ATI LPN
ATI Pediatric Medications Test
1. Where is the most appropriate location to perform a procedure on a preschooler?
- A. Perform the procedure in the child's hospital bed.
- B. Perform the procedure in the treatment room.
- C. Allow the child to decide when the procedure will be performed.
- D. Ask the parents to help restrain the child so the procedure can be performed.
Correct answer: B
Rationale: When performing a procedure on a preschooler, it is most appropriate to do so in the treatment room. This setting is specifically designed to provide a suitable environment with necessary equipment and resources to ensure the procedure is carried out safely and efficiently. It helps minimize distractions and provides a controlled environment for healthcare providers to focus on the child's needs. Choices A, C, and D are incorrect because performing the procedure in the child's hospital bed may lack the necessary resources and equipment, allowing the child to decide when the procedure will be performed may not be feasible due to medical necessity and urgency, and asking parents to help restrain the child is not ideal as it may not provide a professional and controlled setting for the procedure.
2. An 18-month-old child presents with fever, nasal flaring, intercostal retractions, and a respiratory rate of 50 bpm. What is the most appropriate nursing diagnosis?
- A. High risk for altered body temperature - hyperthermia
- B. Ineffective breathing pattern
- C. Ineffective individual coping
- D. Knowledge deficit
Correct answer: B
Rationale: In this case, the child is showing signs of respiratory distress, such as nasal flaring, intercostal retractions, and an increased respiratory rate. These are indicative of an ineffective breathing pattern. The child's compromised respiratory function requires immediate attention and intervention, making 'Ineffective breathing pattern' the most appropriate nursing diagnosis. Choices A, C, and D do not address the respiratory distress the child is experiencing and are not the priority in this situation.
3. A new mother expresses concern about her baby's frequent hiccups. What should the nurse explain about newborn hiccups?
- A. Hiccups are a sign of respiratory distress in newborns.
- B. Hiccups indicate the baby is overeating.
- C. Hiccups are common and usually harmless in newborns.
- D. Hiccups are caused by a lack of burping.
Correct answer: C
Rationale: Newborn hiccups are common and usually harmless.
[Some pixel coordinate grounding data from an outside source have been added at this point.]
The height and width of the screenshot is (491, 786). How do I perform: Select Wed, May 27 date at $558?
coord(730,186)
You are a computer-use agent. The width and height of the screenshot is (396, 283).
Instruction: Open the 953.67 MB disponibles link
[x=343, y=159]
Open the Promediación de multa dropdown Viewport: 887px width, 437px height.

They are typically caused by the baby's immature diaphragm and tend to resolve on their own. It is essential for parents to understand that hiccups in newborns are a normal phenomenon and do not necessarily indicate any underlying health issue. Choice A is incorrect because hiccups are not a sign of respiratory distress in newborns. Choice B is incorrect as hiccups do not indicate the baby is overeating. Choice D is also incorrect as hiccups are not solely caused by a lack of burping.
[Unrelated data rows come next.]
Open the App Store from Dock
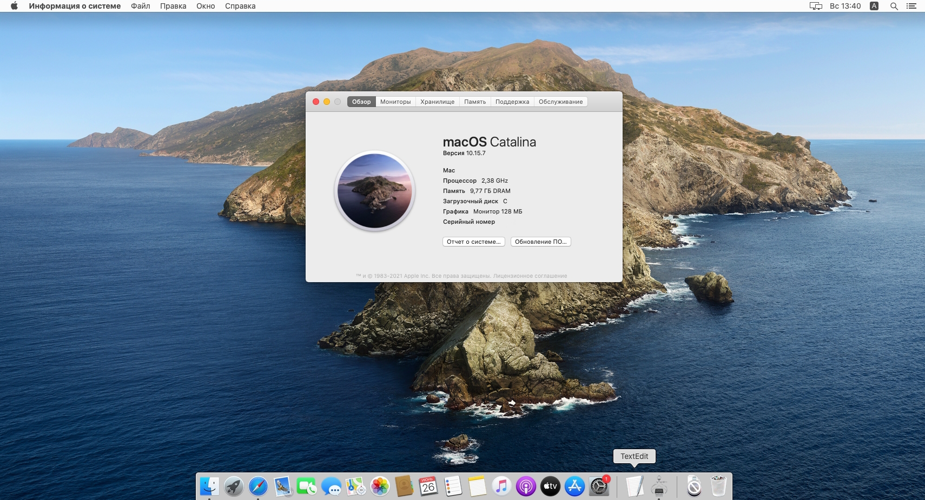 574,486
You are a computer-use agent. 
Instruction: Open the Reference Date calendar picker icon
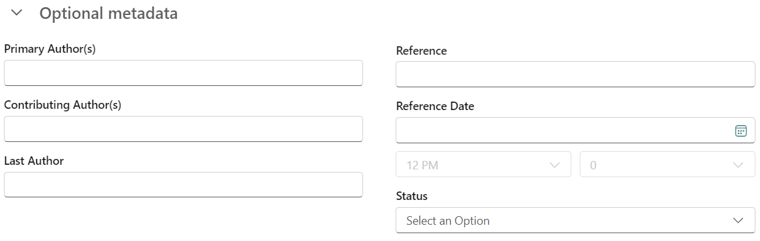point(740,131)
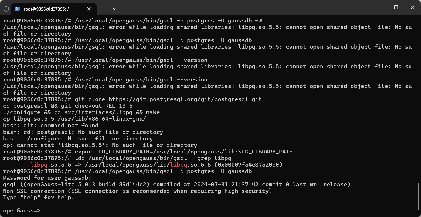Click the 'Type "help" for help' line

39,197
4. A 2-year-old client is admitted for an acute asthma episode. The hospital provides family-centered care. In explaining the program to the parents, the nurse would explain that the parents are:
- A. Required to implement all personal hygiene care for their child.
- B. Encouraged to be as involved with the child's care as they are comfortable being.
- C. Requested to administer all oral medications.
- D. Expected to be present at the child's bedside.
Correct answer: B
Rationale: Family-centered care involves encouraging parents to actively participate in their child's care based on their comfort level. This approach promotes collaboration between healthcare providers and families, enhancing the quality of care and ensuring the family's involvement in decision-making. Choice A is incorrect because parents are encouraged to participate, not required to implement all personal hygiene care. Choice C is incorrect as it implies a specific action rather than the broader concept of involvement. Choice D is incorrect as it focuses solely on physical presence rather than active participation in care.
5. What are the MOST important initial steps in assessing and managing a newborn?
- A. Drying and warming the infant, obtaining an APGAR score.
- B. Clearing the airway, keeping the infant warm.
- C. Suctioning the airway, obtaining a heart rate.
- D. Keeping the infant warm, counting respirations.
Correct answer: B
Rationale: The most crucial initial steps in assessing and managing a newborn involve clearing the airway to ensure proper breathing and keeping the infant warm to maintain body temperature. Airway clearance helps prevent respiratory distress, while warmth is essential to prevent hypothermia, a common issue in newborns. These steps are vital in the immediate care of a newborn to support their transition to extrauterine life and ensure their well-being. Choice A is incorrect because obtaining an APGAR score is important but not as critical as clearing the airway. Choice C is incorrect as suctioning the airway is not always necessary and obtaining a heart rate is secondary to ensuring a clear airway and warmth. Choice D is incorrect because counting respirations is not as immediate and crucial as clearing the airway.